第4章 デートの木曜日
「ただいまぁ~」
その後、無事に帰路へ着く。
美結はアパートのドアを開けた。帰り道の途中にふざけ半分に脱いだピンヒールのパンプスを 玄関に無造作に置く。
ふわふわする足でリビングに向かい ソファに倒れ込む。うつ伏せに身体を沈めた。
「んー…さすがに眠い…」
パチリと照明スイッチの音が耳に届く。蛍光灯が思い切り目に染みチカチカする、美結は瞳を細くした。
「まぶしいよ~電気つけないで~」
「そのまま寝る気?」
「寝ないよ メイクも落としてないし……寝ないから電気消して?」
照明が切り替わり部屋が淡い褐色に包まれた。

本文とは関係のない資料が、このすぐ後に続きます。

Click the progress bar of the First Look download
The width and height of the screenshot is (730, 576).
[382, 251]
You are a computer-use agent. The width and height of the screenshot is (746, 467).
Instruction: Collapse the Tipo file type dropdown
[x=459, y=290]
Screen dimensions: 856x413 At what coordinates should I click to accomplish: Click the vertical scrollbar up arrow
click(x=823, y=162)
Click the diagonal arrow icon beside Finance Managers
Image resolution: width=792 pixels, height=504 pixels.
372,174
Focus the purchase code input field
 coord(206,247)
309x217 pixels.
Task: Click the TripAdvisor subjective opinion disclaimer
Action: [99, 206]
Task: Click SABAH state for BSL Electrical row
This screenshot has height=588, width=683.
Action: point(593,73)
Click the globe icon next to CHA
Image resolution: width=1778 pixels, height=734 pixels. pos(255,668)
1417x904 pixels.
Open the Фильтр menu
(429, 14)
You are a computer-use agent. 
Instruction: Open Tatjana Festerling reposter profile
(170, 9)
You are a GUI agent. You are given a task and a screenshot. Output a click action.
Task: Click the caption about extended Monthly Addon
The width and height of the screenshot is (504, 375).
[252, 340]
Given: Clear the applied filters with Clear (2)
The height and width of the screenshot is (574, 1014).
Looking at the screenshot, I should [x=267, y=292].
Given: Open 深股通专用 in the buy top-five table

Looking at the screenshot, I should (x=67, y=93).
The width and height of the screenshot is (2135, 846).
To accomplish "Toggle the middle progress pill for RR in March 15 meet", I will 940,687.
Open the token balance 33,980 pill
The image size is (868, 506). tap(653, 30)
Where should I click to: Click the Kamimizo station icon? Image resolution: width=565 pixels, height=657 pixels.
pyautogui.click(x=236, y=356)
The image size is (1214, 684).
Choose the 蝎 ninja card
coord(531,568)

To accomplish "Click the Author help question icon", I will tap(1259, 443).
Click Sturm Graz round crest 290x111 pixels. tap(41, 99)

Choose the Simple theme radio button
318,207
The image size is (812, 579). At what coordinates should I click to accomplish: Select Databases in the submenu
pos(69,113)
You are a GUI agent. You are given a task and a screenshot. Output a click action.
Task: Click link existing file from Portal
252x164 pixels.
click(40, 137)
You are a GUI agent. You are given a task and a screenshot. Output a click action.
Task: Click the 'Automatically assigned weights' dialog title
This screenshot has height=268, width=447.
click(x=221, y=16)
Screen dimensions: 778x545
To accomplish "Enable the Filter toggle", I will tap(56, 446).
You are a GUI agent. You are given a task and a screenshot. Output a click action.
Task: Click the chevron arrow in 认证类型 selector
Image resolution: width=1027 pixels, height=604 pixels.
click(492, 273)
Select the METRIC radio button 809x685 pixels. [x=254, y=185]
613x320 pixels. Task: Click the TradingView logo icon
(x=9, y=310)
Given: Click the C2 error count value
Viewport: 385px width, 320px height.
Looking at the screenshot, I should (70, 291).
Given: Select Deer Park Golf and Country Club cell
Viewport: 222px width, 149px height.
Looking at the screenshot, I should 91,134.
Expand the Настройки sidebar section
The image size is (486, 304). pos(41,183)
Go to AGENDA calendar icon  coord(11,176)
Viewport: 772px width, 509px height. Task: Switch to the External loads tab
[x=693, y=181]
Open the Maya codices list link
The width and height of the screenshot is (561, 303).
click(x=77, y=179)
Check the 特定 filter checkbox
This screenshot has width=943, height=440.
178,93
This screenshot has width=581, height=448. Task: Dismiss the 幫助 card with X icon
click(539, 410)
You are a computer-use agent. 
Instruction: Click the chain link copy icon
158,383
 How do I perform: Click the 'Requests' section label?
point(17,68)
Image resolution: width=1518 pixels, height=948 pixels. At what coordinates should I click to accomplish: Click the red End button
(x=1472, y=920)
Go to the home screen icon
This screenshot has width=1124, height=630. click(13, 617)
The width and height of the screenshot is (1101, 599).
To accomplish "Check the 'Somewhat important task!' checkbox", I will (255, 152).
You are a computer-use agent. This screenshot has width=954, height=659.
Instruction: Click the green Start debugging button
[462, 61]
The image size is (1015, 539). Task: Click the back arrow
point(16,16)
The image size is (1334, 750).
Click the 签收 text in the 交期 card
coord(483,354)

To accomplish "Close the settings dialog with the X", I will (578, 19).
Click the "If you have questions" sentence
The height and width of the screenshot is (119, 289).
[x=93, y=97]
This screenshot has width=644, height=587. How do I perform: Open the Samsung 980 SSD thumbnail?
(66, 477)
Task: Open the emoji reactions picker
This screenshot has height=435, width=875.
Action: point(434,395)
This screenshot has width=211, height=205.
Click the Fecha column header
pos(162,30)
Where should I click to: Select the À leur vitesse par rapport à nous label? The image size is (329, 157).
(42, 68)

教えた訳ではないが イルミは間接照明を覚えていたみたいだ。
薄目でそれを確認してから 美結は頭を起こした。
「…久しぶり」
「なにが?」
「最近イルミがソファ占領してるから。ここに座るの」
「寝てるって言わない?その体勢」
「ん~確かにね……」
ふふと笑い、美結は身体をひっくり返した。仰向けになればとろけた瞳にイルミの姿が映ってくる。
「………ねえイルミー」
「なに?」
「呼んだだけー」
「なにそれ」
こうして見つめ合う空間はなんとも言えずに高揚を呼ぶ。
甘い態度でソファに横たわる美結を、相変わらずの澄まし顔で見下ろしてくるイルミの視線はとても痛くて心地いい。
美結は両手を伸ばし、ころんと愛らしい声を出す。